Африканец в белом, шитом серебром хитоне заскользил с корзиной на плече, беззвучно подобрал чашу, опрокинул в неё из кувшина чавкнувшую струю. Смоквы забарабанили, точно мячи и погребли на дне вазы осколок лезвия серпетки. Раб вытянул хартию из лужицы мёда (поначалу не хотевшую расставаться с пергаментом) и придвинул её к Пилату, сей же миг взгромоздившему на свиток свою железную пяту. Серая ладонь взялась за корзину — причём чернокожая ляжка сверкнула глянцем под благожелательным взором Клавдии, — и негр вытек из залы, ступая по плитам с чутким изяществом глухонемого.
— Я не помню ни лица, ни голоса матери, — прохрипел Пилат. — Ха–ха–ха-ха! — Но где уж мне забыть, как — го–го–го! — невидимый пушок с её запястья щекочет мне щёку. И весь я чую контакт с тёплой сахаристой нежностью, содрогаюсь от неё. Такая же нежность полилась в меня, когда я увидел Иешуа; вскипела и хлынула, когда мои пальцы дотронулись до его виска; забурлила — когда мой член погрузился в Иешуа, доставая в глубинах его зада до новой медовой струи, словно с каждым волнообразным движением прокалывал я тонкостенный упругий сосуд. И когда этот фонтан обдавал меня, сладкая тайна разливалась по моим чреслам, впитывалась плотью, срасталась с нею и наконец захлестнула меня всего.

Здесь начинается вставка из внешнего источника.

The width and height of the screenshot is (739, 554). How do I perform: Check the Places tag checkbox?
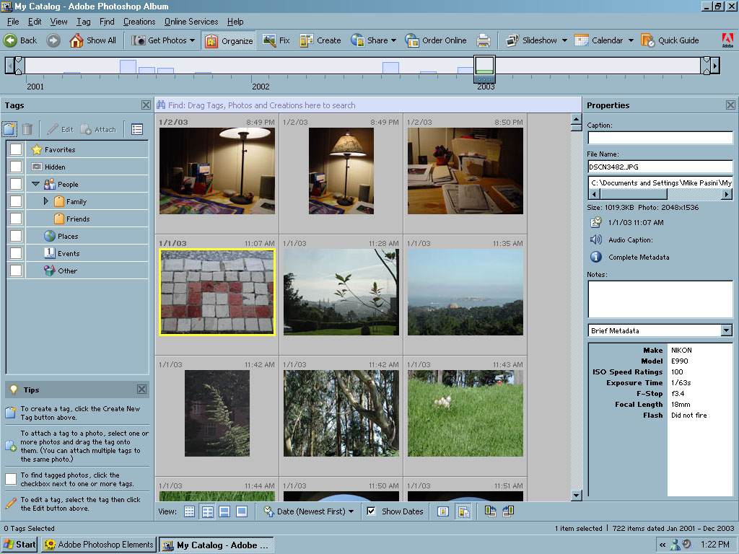(x=15, y=236)
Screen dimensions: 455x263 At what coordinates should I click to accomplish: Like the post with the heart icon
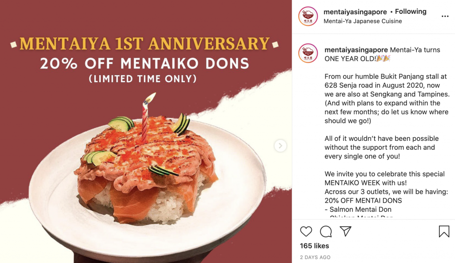(x=306, y=231)
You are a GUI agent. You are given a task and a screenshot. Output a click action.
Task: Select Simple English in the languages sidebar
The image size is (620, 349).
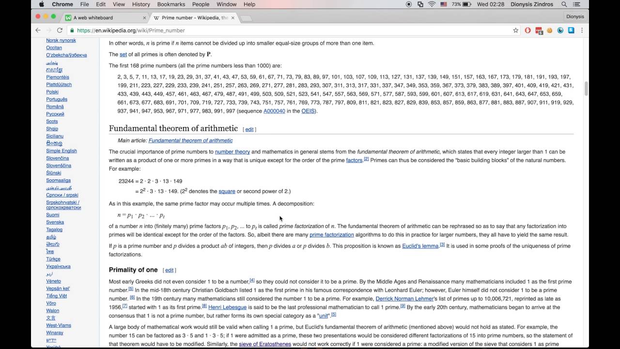(62, 151)
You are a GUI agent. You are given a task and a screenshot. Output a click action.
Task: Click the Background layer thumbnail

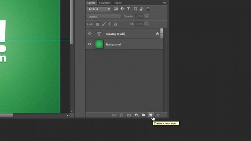click(99, 44)
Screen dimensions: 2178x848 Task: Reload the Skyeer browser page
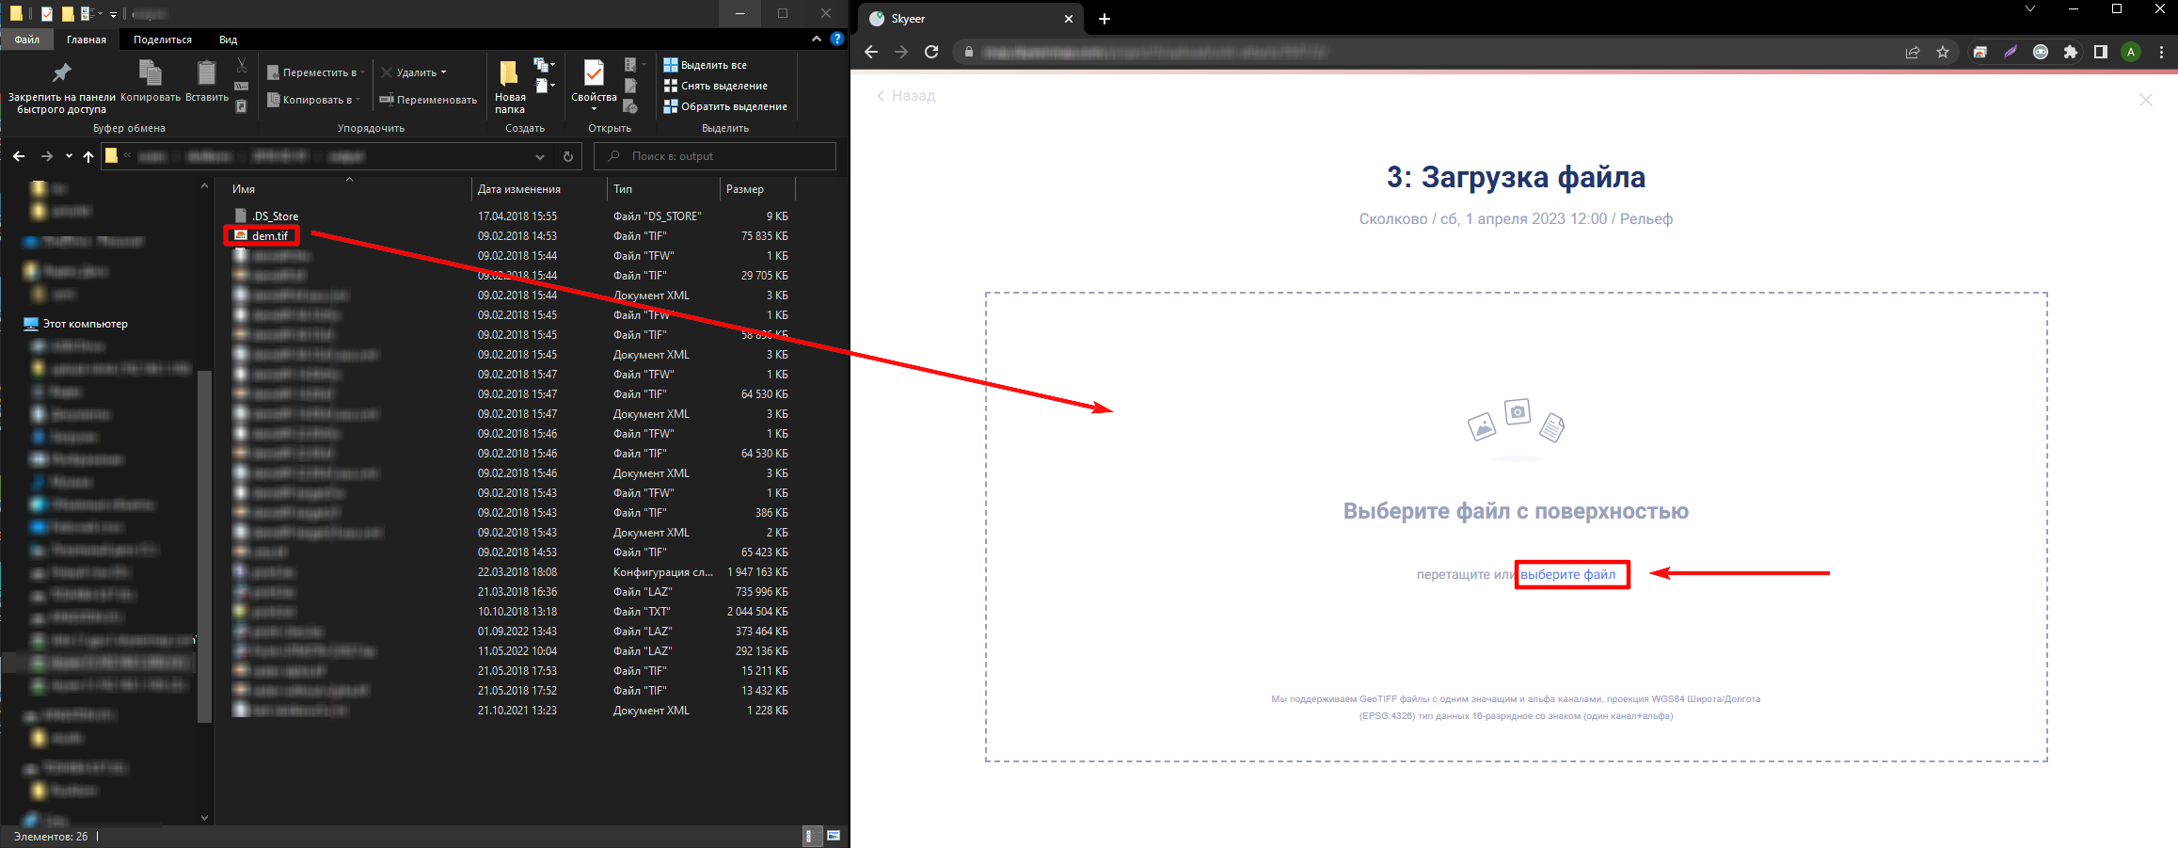931,52
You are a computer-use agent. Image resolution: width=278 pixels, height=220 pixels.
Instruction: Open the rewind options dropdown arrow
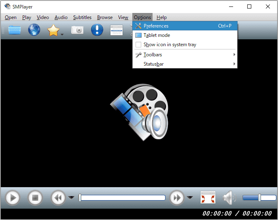point(71,198)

Потный благоуханный мир лежал подо мною. Я встал перед ним на колени. Мой мокрый, но ещё сохранивший свой дромадеров силуэт член выскользнул из ануса Иешуа, который сей же миг съёжился до размеров иголочного ушка. Теперь я знал всё о самом себе, о тебе, Клавдия, а самое главное — об Иешуа: о его северном рождении, его младенческом отказе ухватить перст отца своего, о бегстве в Аравию, о скитаниях в заальпийских странах, где позже мне приходилось биться с германцами в Долине Прекрасных Юношей.
— «Ты — сын бога из Низы?» — спросил я его. «Ты сам это сказал», — ответил он по–гречески, а ты, жена моя, выкатилась из–под Иешуа, и из тебя вытекала, расплёскиваясь по оленьей шкуре, винная река с молочными берегами.
Тут Пилат загоготал пуще прежнего. Пальцы ноги, придавившей свиток, неистово зашевелились.
— А потом, — тут голос Пилата наполнился тягучей нежностью, — Иешуа потребовал плетей. Го–го–го! Ты тоже отведала воловьего ремня, а, Клавдия?
Та самодовольно хрюкнула и провела кончиком языка по свежему шраму на колене.